I'm still in my first year of treatment. I had a cutaneous melanoma removed from my back shoulder region in 1992, then nothing more for 17 years. Then this past July a lymph node under my right arm suddenly "popped" up seemingly overnight. (When I asked the radiologist who did the ultrasound & core-needle biopsy, she told me it was about the size of a plum!) I got a lecture about doing self-breast exams, since a lump this big would have been hard to miss, but I do them! Breast cancer runs in my family, plus I'd already had one run-in with skin cancer - I know to watch for swollen lymph nodes. (And honestly, I thoroughly wash, then shave that area every morning, it's not like I would have missed a mass that large!) That THING came out of nowhere.
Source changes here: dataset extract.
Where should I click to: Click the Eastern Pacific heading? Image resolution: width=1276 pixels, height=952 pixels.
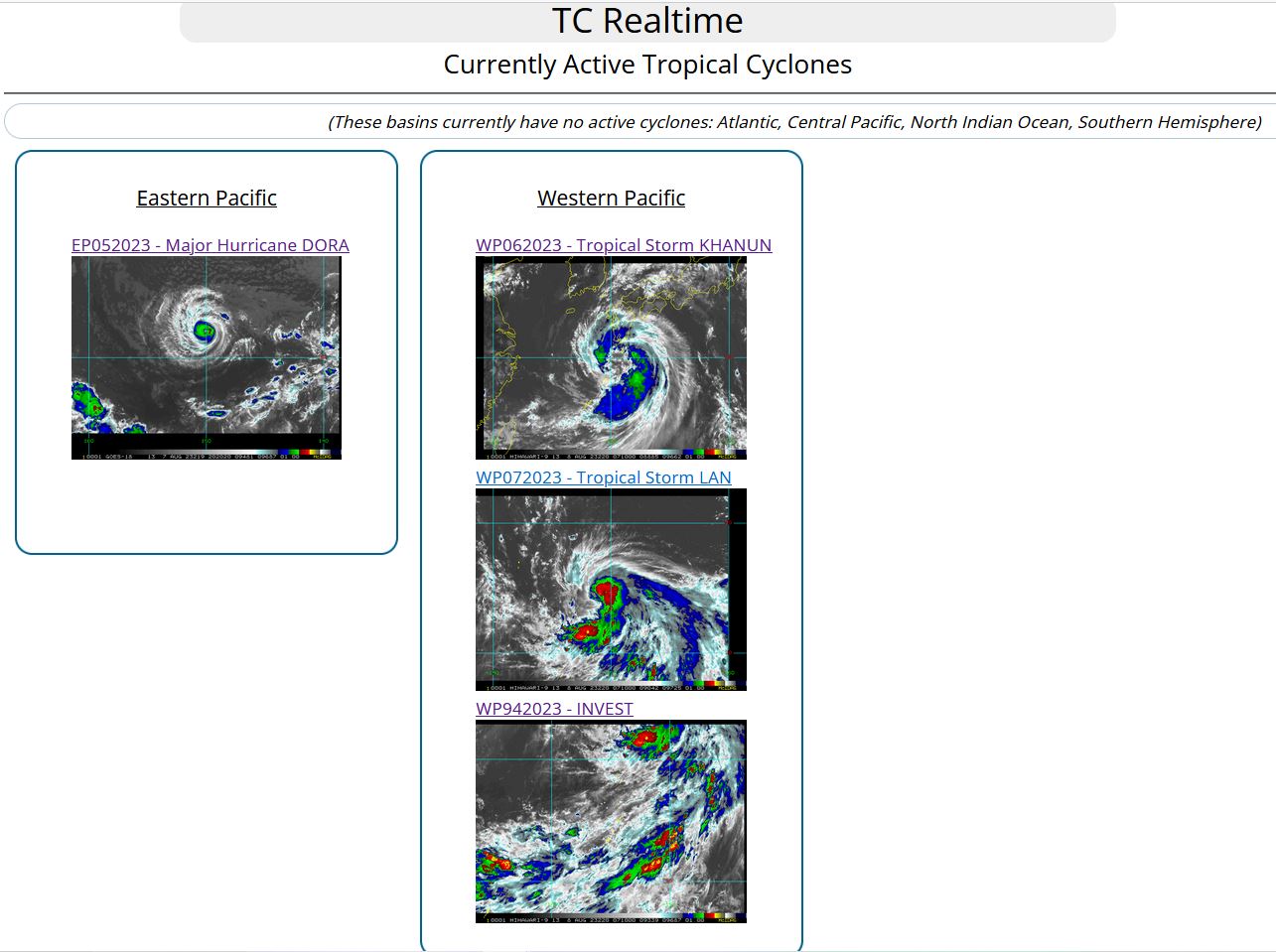coord(206,198)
I went to bed one night feeling fine, and when I woke up the next morning, it hurt to lower my arm, and there was this big mass that hadn't been there before. Best we can figure is it had "hidden" behind the muscles in that area until it was just too large to hide anymore. That's why it seemed to appear overnight - it DID "appear" overnight. (It's also why that area was so sore the next morning.)
We have never found a primary skin cancer this time around, so the oncologist (who does NOT specialize in melanoma, but is head of research at the local cancer center, and has been in contact with a melanoma specialist in a nearby city asking about clinical trials, etc. in case I qualified) is assuming it is a skin cancer cell left over from 17 years ago that has been sitting dormant since then and something triggered it. Of minor concern to him is that my skin cancer was on the LEFT back/shoulder, while the lymph node affected is under the RIGHT arm. Then I explained to him just how WIDE an excision the surgeon had to take in order to get a clean margin because he apparently found some cutaneous metastases. This seemed to "prove" his theory to him.
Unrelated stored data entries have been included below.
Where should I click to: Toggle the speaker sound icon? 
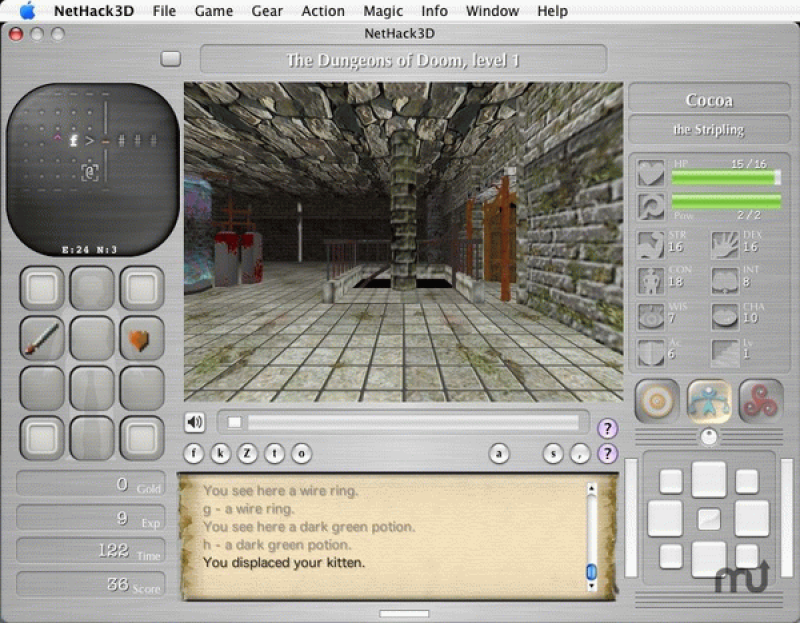[x=195, y=422]
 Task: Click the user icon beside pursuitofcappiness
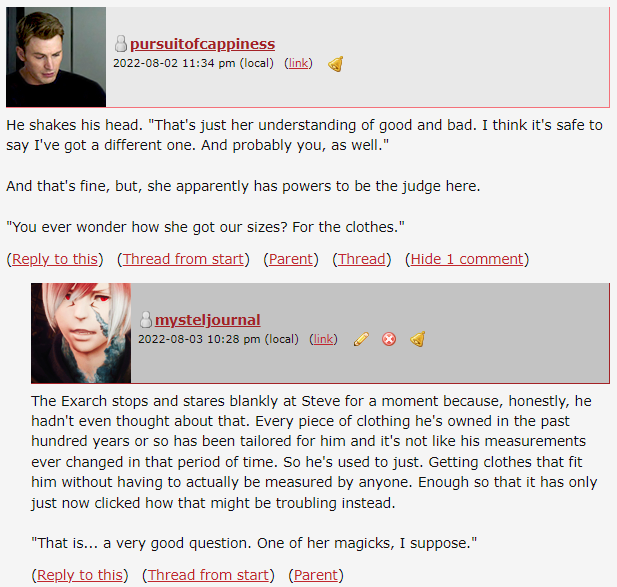pos(121,44)
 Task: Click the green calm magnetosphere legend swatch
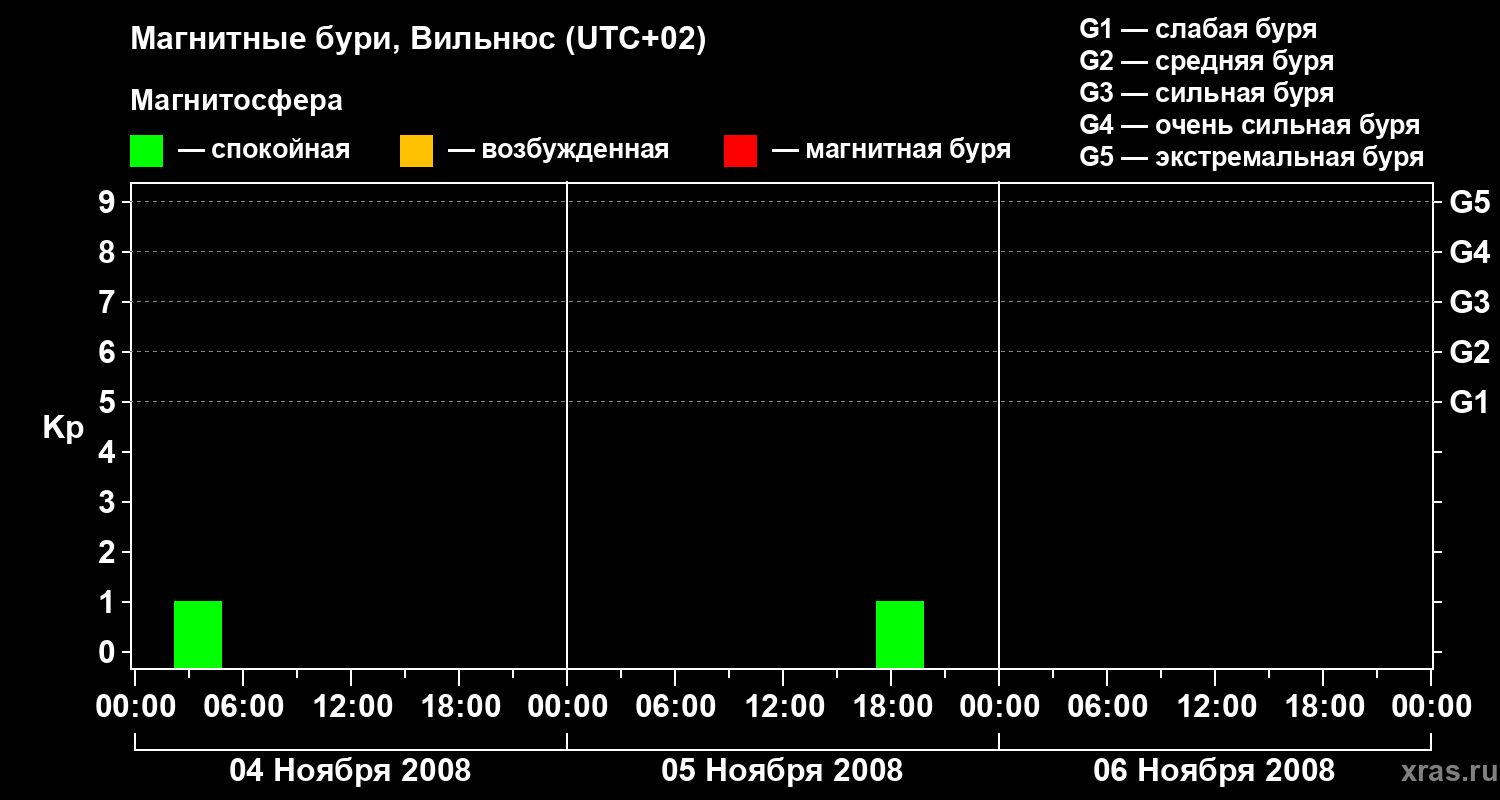tap(146, 151)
My oncologist seems to find me a curiosity - the 17 years between initial onset and metastases to the lymph is a rarity apparently. One which we both hope happens again! He's "Dr Positive", so he won't tell me the true likelihood of that happening, however. He wouldn't even stage my disease - said he doesn't like to put a number on things like that. We had to explicitly ask him, and even then he didn't answer definitively. He said depending on criteria used, he could stage it either stage III or stage IV. Going strictly by the treatment protocol I'm receiving, however (surgery + interferon), I'm a stage III. I just don't know what level of stage III.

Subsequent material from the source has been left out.